◆ **DESCRIPTION OF THE TASK**: Beginning with the line that contains "Instruction: Select the 余额变化 column header", copy each subsequent line of the data below through the last one, including both ends but not the pictures.

○ ○ ○ ○ ○ ○ ○

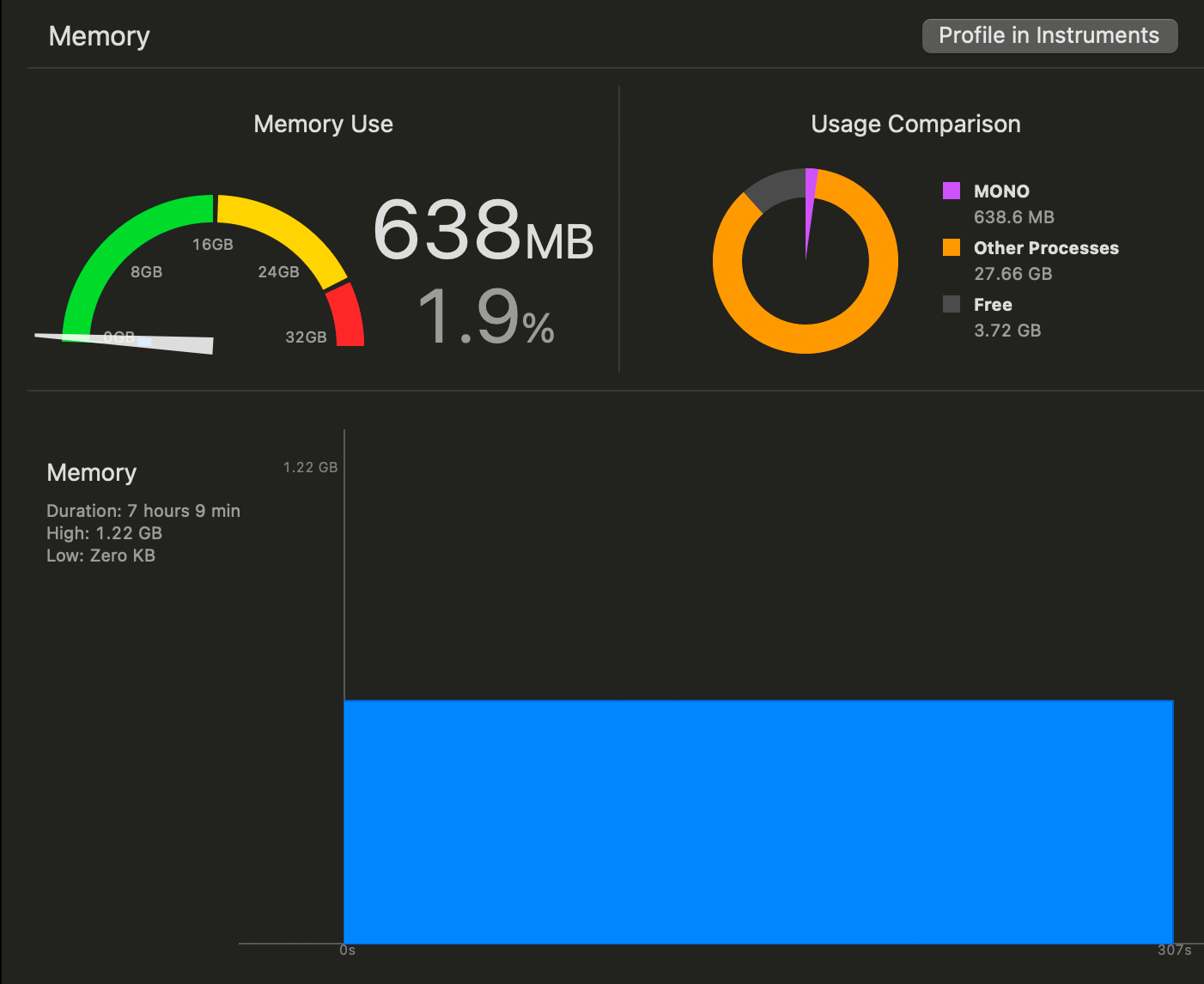Click the white gauge needle
The height and width of the screenshot is (984, 1204).
tap(172, 343)
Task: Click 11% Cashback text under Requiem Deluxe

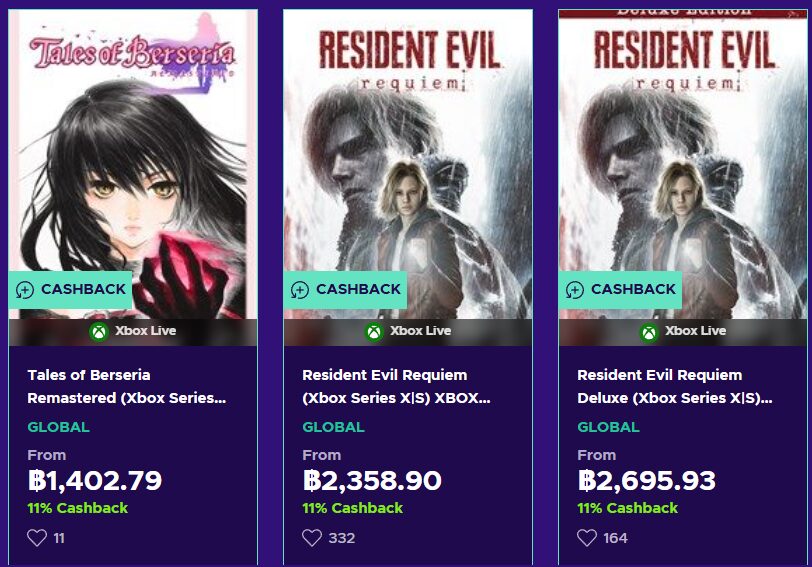Action: [627, 508]
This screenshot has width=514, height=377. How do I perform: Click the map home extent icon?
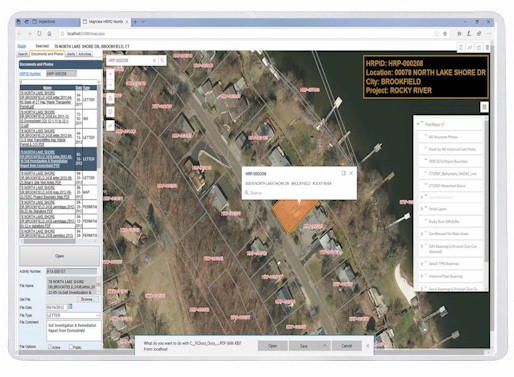pos(110,99)
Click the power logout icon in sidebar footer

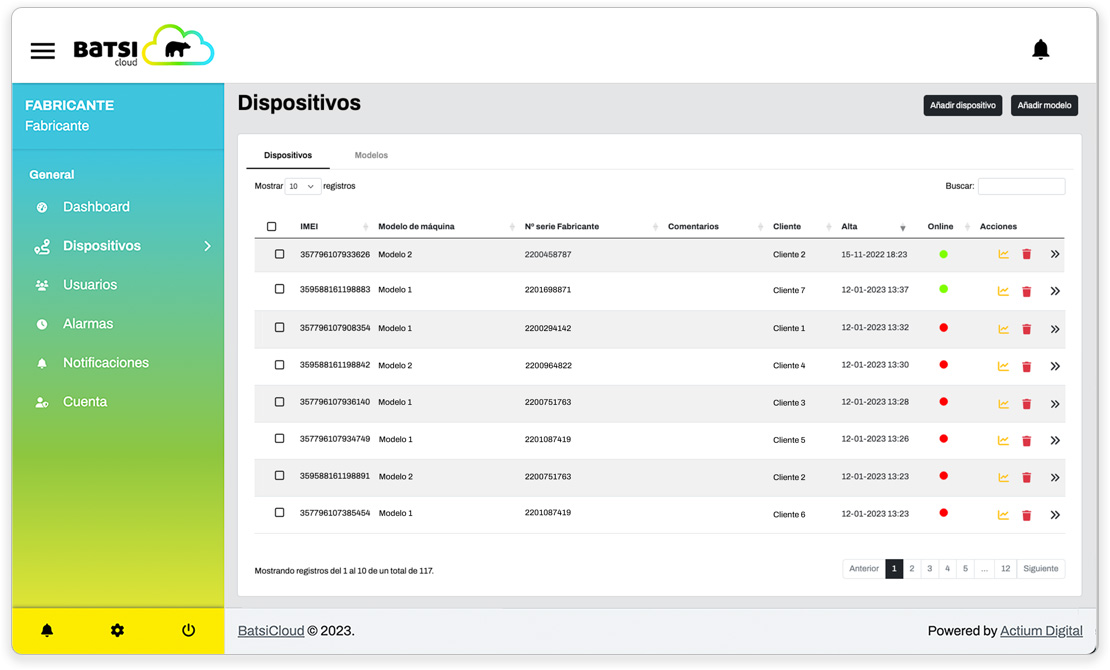[188, 630]
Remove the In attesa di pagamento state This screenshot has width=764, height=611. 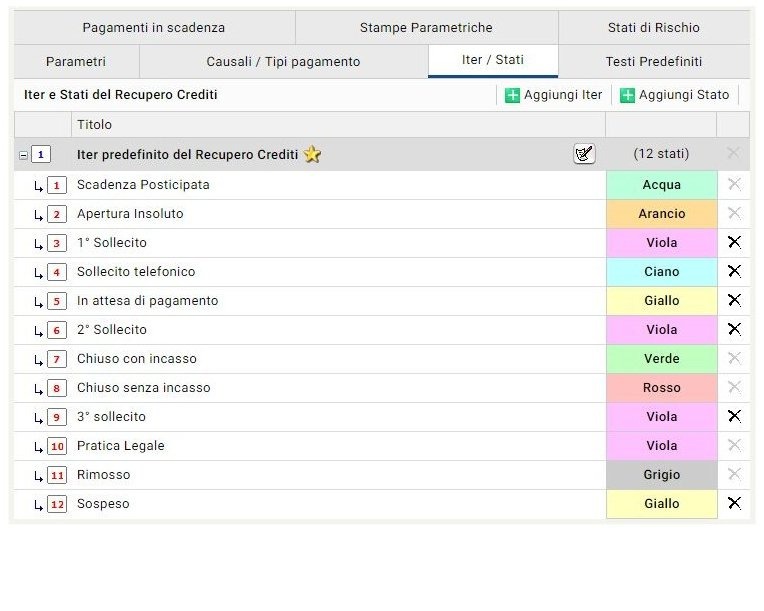coord(734,300)
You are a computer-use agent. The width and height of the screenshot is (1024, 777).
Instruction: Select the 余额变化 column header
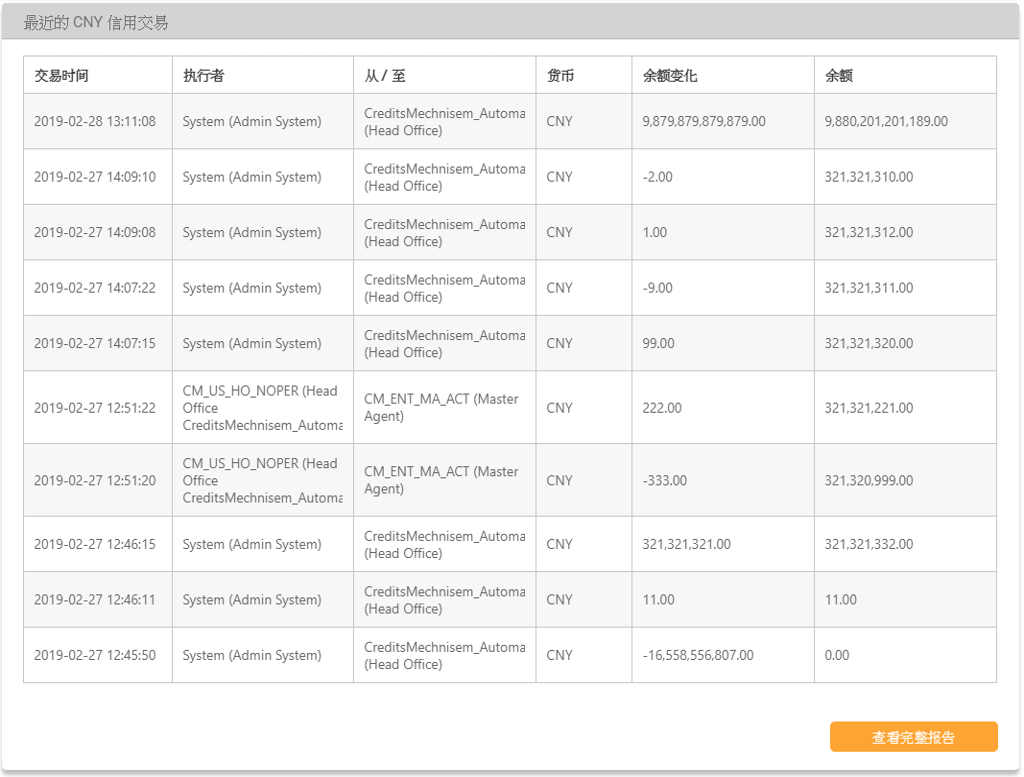click(670, 76)
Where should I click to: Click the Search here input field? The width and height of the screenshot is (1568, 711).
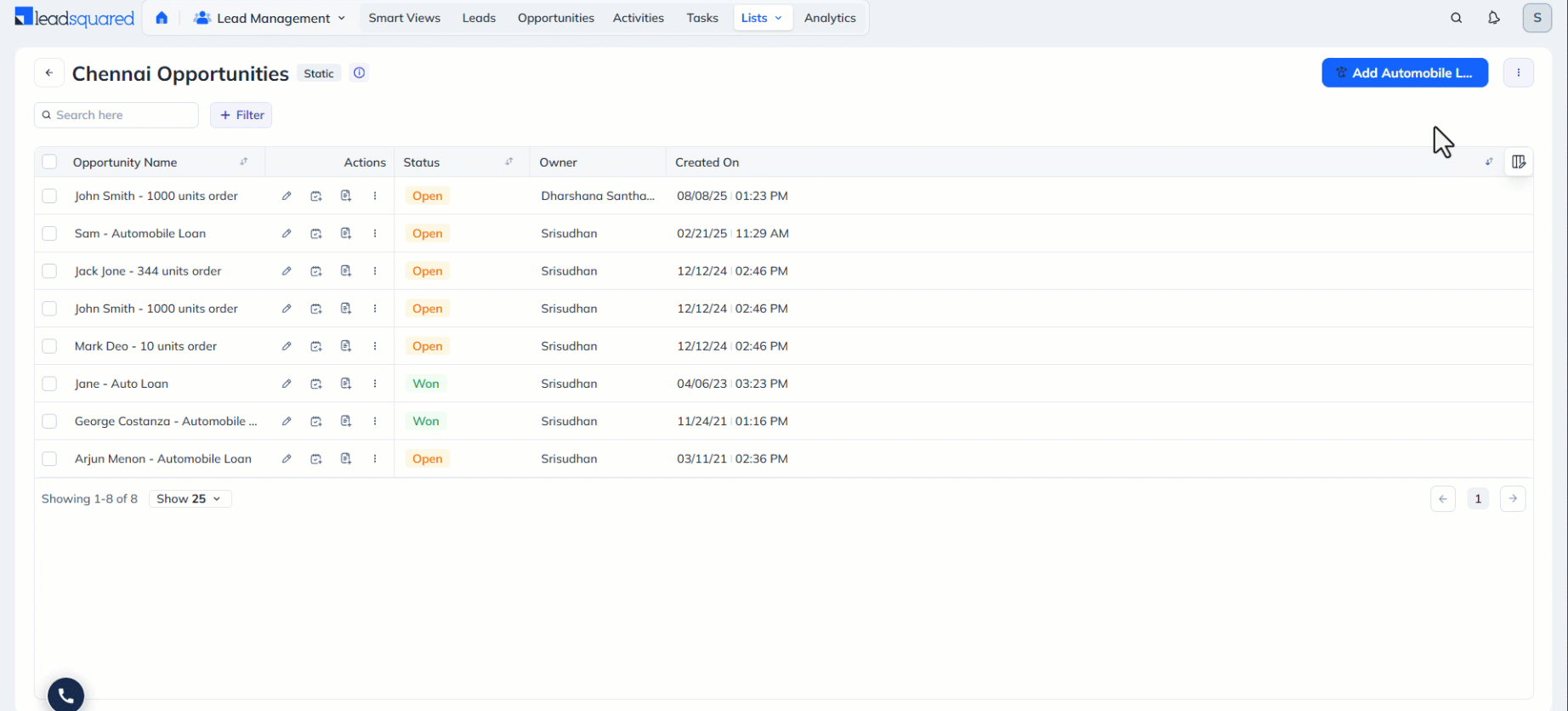[116, 115]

○ ○ ○ ○ ○ ○ ○

◆ **ANSWER FOR THE TASK**:
Instruction: Select the 余额变化 column header
click(670, 76)
Where should I click to: Click the Search here input field? The width and height of the screenshot is (1568, 711).
[116, 115]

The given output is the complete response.